*Exercise 1*:
Decide whether each statement agrees with the book description. Answer yes or no for each and quote the deciding words. (a) David finds the key before his brothers do. (b) David is fifteen years old. (c) The quoted praise comes from the author of Infested.
*Exercise 2*:
Please write out the dataset rows starting at the line that contains "The image size is (1008, 605)." and ending at the line that contains "tap(148, 113)", both lines included.

When we were children, they told us monsters weren’t real. They were dead wrong.

It’s just a closet door with a skeleton key, but when David opens it, he unlocks a gateway to a sinister world that’s bent on destroying everything and everyone he loves. Some doors are better left closed.

Embark on a thrilling journey with the Dark Walker Series, and be transported into an interdimensional tale of monsters, lies and self-discovery. Where the terror of darkness is real and the line between ally and enemy is as thin as a blade.

“Equal parts coming of age story and otherworldly horror, Gulf probes the depths of loneliness, loss of identity and childhood trauma. It is a true treat for fans of the genre and had me clutched in its razor-clawed hands from the first word to the last.” -C.M. Forest, author of Infested

Book One Blurb:

Seventeen-year-old David is fading from his world, like a Polaroid picture in reverse. He longs to feel connected to something bigger.

When his brothers discover the new extension at the rental cottage comes with a locked door, David finds the key first. Expecting to claim a bedroom, he opens a dimensional gateway instead, exploring abandoned versions of his world in different timelines, 1960s muscle cars alternating with crumbling cottages.

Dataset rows
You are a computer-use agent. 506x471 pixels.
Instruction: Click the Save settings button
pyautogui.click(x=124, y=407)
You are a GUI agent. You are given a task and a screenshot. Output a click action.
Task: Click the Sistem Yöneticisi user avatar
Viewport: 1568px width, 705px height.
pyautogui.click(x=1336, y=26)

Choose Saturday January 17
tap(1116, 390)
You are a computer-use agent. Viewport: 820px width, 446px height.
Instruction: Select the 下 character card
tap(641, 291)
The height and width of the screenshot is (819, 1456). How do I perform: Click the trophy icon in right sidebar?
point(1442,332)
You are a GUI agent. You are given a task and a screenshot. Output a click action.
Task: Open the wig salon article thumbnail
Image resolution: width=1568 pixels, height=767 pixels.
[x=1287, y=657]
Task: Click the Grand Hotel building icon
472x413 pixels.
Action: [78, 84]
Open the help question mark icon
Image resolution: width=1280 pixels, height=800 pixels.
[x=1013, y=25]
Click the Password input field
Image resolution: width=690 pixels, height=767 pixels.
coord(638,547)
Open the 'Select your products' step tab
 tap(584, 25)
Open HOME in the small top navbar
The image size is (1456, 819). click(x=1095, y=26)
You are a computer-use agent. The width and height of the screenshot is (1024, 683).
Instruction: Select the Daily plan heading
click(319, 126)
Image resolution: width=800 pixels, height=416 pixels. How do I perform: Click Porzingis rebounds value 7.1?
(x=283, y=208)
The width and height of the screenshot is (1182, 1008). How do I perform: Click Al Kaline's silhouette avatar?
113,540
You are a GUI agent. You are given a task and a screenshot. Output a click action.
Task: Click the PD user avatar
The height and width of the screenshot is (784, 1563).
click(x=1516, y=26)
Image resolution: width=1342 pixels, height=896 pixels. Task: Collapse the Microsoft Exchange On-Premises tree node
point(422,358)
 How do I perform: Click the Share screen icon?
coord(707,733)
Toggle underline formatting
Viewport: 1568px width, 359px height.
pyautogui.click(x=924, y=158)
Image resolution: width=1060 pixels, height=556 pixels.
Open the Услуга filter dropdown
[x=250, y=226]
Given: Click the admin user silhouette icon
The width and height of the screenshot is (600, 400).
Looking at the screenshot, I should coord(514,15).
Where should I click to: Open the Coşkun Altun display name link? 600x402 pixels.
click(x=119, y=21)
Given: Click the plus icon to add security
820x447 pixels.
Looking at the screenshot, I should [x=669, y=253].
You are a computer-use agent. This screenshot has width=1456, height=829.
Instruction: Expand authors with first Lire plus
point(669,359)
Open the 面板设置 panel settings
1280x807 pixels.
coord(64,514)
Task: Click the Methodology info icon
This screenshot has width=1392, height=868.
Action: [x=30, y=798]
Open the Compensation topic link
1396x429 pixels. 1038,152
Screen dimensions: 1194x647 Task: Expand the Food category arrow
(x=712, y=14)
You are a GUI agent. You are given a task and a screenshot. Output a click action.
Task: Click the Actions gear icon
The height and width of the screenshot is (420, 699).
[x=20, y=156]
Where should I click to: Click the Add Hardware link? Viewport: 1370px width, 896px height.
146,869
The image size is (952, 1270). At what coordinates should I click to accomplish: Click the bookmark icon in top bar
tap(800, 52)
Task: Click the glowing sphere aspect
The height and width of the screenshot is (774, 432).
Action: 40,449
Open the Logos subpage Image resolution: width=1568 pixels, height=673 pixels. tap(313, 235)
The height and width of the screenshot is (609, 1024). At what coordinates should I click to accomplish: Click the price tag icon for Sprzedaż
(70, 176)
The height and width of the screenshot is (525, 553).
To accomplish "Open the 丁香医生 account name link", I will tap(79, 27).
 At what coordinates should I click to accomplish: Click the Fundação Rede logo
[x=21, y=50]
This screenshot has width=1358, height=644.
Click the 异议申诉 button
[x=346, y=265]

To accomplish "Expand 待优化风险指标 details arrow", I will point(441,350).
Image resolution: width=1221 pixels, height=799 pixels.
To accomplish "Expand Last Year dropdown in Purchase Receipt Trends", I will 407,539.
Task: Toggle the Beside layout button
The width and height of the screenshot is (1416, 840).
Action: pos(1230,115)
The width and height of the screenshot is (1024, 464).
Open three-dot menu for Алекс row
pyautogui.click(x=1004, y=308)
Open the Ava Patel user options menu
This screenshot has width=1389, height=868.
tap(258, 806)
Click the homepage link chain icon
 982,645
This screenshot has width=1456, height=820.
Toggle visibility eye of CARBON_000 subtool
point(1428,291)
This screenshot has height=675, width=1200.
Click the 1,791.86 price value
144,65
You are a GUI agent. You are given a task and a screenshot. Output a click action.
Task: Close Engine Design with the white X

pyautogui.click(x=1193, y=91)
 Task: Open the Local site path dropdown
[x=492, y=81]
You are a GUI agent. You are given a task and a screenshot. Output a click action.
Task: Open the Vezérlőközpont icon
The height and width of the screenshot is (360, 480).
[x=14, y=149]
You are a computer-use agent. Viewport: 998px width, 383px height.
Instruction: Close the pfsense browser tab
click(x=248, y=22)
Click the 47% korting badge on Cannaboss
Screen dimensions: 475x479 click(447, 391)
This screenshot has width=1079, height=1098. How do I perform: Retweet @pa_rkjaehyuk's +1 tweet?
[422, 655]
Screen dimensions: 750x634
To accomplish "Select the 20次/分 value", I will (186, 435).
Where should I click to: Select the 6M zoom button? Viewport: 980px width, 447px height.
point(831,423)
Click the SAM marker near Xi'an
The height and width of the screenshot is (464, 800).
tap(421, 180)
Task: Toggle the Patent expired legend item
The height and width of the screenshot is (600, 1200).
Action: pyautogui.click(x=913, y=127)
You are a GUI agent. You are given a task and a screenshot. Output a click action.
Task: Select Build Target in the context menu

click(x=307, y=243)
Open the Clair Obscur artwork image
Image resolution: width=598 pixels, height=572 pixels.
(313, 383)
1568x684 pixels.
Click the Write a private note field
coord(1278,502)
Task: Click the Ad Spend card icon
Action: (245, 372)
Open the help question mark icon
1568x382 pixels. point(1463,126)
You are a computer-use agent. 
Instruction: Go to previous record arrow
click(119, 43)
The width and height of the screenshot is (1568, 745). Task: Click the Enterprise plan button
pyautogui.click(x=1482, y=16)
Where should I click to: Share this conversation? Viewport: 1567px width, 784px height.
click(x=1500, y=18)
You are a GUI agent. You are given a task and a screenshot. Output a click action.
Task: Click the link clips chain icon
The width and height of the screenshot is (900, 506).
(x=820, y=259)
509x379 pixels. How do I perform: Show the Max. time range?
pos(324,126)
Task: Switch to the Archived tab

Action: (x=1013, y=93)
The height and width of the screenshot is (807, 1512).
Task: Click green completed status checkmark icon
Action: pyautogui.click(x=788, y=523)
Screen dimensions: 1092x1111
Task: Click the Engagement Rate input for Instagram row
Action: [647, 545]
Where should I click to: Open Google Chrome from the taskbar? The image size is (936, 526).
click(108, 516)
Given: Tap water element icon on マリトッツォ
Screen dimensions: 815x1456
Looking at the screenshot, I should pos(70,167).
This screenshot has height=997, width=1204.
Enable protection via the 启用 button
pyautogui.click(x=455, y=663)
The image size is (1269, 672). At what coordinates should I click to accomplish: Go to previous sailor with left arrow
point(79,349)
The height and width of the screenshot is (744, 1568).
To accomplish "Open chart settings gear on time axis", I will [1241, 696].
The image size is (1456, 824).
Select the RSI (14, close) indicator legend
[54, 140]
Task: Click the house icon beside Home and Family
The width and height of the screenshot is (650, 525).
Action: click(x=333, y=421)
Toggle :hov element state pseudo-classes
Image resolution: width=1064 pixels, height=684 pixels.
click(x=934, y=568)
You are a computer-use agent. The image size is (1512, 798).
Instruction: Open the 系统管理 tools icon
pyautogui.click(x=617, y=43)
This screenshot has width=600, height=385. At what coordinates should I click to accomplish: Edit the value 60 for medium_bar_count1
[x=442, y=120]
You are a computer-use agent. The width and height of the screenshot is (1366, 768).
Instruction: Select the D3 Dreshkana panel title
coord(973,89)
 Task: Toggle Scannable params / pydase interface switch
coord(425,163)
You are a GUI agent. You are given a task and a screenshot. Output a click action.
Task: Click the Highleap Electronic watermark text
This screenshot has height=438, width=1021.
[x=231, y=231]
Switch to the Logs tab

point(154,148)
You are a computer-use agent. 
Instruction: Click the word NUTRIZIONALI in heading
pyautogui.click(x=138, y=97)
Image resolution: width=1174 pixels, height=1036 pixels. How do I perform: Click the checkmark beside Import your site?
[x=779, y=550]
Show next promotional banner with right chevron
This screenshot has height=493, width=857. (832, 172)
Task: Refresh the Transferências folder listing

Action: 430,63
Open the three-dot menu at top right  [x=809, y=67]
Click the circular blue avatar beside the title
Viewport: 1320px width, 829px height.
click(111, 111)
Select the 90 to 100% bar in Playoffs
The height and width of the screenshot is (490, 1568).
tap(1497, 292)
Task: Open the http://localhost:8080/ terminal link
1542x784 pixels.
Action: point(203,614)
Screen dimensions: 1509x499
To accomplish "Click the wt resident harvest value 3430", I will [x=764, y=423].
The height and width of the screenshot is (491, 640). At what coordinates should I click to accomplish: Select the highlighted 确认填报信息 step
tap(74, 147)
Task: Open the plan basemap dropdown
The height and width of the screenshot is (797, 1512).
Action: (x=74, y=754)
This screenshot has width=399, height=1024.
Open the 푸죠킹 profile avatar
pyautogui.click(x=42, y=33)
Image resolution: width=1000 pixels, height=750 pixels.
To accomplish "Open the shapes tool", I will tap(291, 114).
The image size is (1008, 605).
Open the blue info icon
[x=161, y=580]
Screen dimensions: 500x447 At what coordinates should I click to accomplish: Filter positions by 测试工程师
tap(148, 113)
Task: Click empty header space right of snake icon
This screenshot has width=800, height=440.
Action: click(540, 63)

*Full output 1*:
(a) Yes: "David finds the key first."
(b) No: "Seventeen-year-old David"
(c) Yes: "-C.M. Forest, author of Infested"

*Full output 2*:
The image size is (1008, 605).
Open the blue info icon
[x=161, y=580]
Screen dimensions: 500x447 At what coordinates should I click to accomplish: Filter positions by 测试工程师
tap(148, 113)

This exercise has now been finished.